メモリ高騰時代だから生まれた規格
最近新しく出たメモリに「HUDIMM(Half Unbuffered DIMM)」という規格のものがあります。 これは単純に内部構造の分割を利用して、従来の半分のチップで1枚のメモリとして運用するものです。
DDR5では32bit×2の合計64bitの通信ができるようになっていて、HUDIMMではこの片方、32bitのみで動くメモリです。
なので単純な話、メモリ帯域は半減します。HUDIMMを2枚挿しても、従来の1枚相当です。

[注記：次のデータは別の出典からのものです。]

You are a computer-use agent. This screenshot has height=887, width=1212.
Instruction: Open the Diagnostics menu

なぜ性能低下するものが生まれたかは明白で、メモリチップの値段が上がり部品の単価が上がったので部品点数を減らしたいからです。 減らせば市場にはより低い値段で流通させることができ、消費者のおサイフに優しいと。
低価格PCに向いた規格
帯域が半減するので、高負荷な用途(ゲームやAI、クリエイティブ用途など)ではメモリが足を引っ張り、本来の性能が発揮できなくなります。

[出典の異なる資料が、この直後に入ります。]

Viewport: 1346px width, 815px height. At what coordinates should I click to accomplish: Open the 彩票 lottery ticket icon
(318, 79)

このメモリが輝くのは、徹底的に低価格に抑えたいオフィス用途(表計算やメール、ブラウジング程度)。そこでこそ抜群にコスパが良いと言えるので、自宅に趣味のPCが欲しい一般的なユーザー層とは少しターゲットがズレやすいかと思います。
PCを求める層はやはりゲーマーやクリエイターなどの層が多めでしょうし、オフィス用途のみで済ませるユーザーはこういう情報を探さないでしょう。
企業や在宅ワーカー達が安く抑えたPCを買った時、HUDIMM採用だったということのほうが多くなりそうです。
ちなみに通常のDDR5メモリ(32bit×2の通常仕様)1枚のシングルチャネルでも、十分動作しますしゲーム"だけ"なら割と快適です。
ですが、Discordで通話しながら、あるいは動画視聴や配信・画面共有などを同時に行うと、途端にメモリ帯域がカツカツになって処理落ちが起きる可能性が上がります。
ヘビーユーザーでなくても、同時になにか行うクセが有る人には向かないということです。
終わりに
こういったブログを読みに来るようなもの好きには、性能やコスパの魅力はあまりない規格です。 ですが本当に表計算やメール、資料作りのみしか行わないのであれば低価格に抑えることのできるこのHUDIMMは救世主でしょう。
家庭用ではなくオフィス用と思えば悪くない規格の誕生だと思いますね。